In ObjAsm32's Collection.inc at the end of the Collection.SetLimit method the following code can be found:

@@Err:
    OCall esi.ErrorReport, NULL, COL_OUTOFMEMORY

align @WordSize
@@Exit:
    pop esi


Does this mean that OCall never returns?
Because if it returns, you could have a problem due to the aligned @@Exit.
In between OCall and @@Exit there could be code, isn't it?
Shouldn't you jump over that code to the @@Exit label instead?

Friendly regards,
mdevries.
Posted on 2006-07-16 17:21:25 by mdevries
Hops... that's wrong... the "align" should be removed!  :O

Regards,

Biterider

Posted on 2006-07-17 01:13:53 by Biterider
Revising the generated code, the align directive fills the gap with meaningless instructions like lea ecx, , mov edi, edi, etc. that doesn't affect the main code and you profit from the loop alignment.
Conclusion, the align should not be removed.

Regards,

Biterider
Posted on 2006-07-17 01:43:32 by Biterider
If you align on a 16 bit boundary I expect there will a maximu gap of 1 byte.
If you align on a 32 bit boundary the gap would be a maximum of 3 bytes.

The bigger the gap, the more room for meaningfull code.

Revising the generated code, the align directive fills the gap with meaningless instructions like lea ecx, , mov edi, edi, etc. that doesn't affect the main code


You expect the code always to be meaningless.
But how can you be sure the code will always be meaningless?
From the tests you did? Or have you found anything in the documentation? I would be interested.

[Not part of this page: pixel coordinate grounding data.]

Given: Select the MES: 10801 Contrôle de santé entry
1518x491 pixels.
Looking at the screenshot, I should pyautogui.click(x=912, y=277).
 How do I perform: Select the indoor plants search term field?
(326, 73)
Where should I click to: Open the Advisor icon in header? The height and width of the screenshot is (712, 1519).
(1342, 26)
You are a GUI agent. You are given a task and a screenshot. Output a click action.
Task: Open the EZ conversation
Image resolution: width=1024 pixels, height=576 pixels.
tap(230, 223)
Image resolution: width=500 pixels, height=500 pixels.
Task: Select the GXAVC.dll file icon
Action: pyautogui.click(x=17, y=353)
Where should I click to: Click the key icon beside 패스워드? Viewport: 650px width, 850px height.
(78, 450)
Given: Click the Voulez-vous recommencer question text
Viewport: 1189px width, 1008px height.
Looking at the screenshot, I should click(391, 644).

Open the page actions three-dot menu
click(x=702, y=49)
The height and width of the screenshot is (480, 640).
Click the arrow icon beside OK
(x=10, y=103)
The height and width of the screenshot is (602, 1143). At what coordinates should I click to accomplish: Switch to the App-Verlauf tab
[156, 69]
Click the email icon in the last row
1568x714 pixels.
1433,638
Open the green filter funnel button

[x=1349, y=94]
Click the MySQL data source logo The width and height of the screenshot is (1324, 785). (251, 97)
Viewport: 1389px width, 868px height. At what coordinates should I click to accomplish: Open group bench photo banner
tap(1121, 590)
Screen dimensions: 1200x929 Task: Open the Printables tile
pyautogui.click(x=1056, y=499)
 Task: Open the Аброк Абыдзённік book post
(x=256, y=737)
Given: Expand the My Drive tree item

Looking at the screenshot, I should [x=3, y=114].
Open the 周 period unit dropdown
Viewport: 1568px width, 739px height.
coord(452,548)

I wonder: does the assembler know that we are dealing with a gap?
If so, why would the assembler produce different code then?
If the gap remains the same, I would expect the assembler to produce always the same code in the gap. But you mention different kinds of filling of the gap.

Friendly regards,
mdevries.
Posted on 2006-07-17 15:15:09 by mdevries
Hi mdevries
MASM (ML.exe) uses always the following instructions to fill code gaps, depending on the gap size

8D 49 00         lea         ecx,
8B FF            mov        edi,edi
90              nop


As you can see, all these instructions donít change the content of the registers or the CPU flags. The compiler detects such a situation (when align was used), it tries automatically to fill the gap with those instructions. AFAIK the linker (Link.exe) uses int 3 to fill the gap between procedures, but this code should never be executed unless something goes wrong.

Regards,

Biterider
Posted on 2006-07-17 16:05:22 by Biterider
Here's the list of instructions that MASM uses to align:

lea    esp, ; 8DA42400000000 ; 7 bytes
lea    ebx, ; 8D9B00000000 ; 6 bytes
add    eax,0 ; 0500000000 ; 5 bytes
lea    esp, ; 8D642400 ; 4 bytes
lea    ecx, ;  8D4900 ; 3 bytes
mov    edi,edi ;  8BFF ; 2 bytes
nop ; 90 ; 1 byte

As you see, no registers are modified. MASM uses a combination of these instructions to fill-in the 1-15 bytes gap. Just be aware of the "add eax,0" case. (modifies flags). But in MASM, this was a good idea to do - since it'd be hilarious/stupid to bluntly align just before using the flags.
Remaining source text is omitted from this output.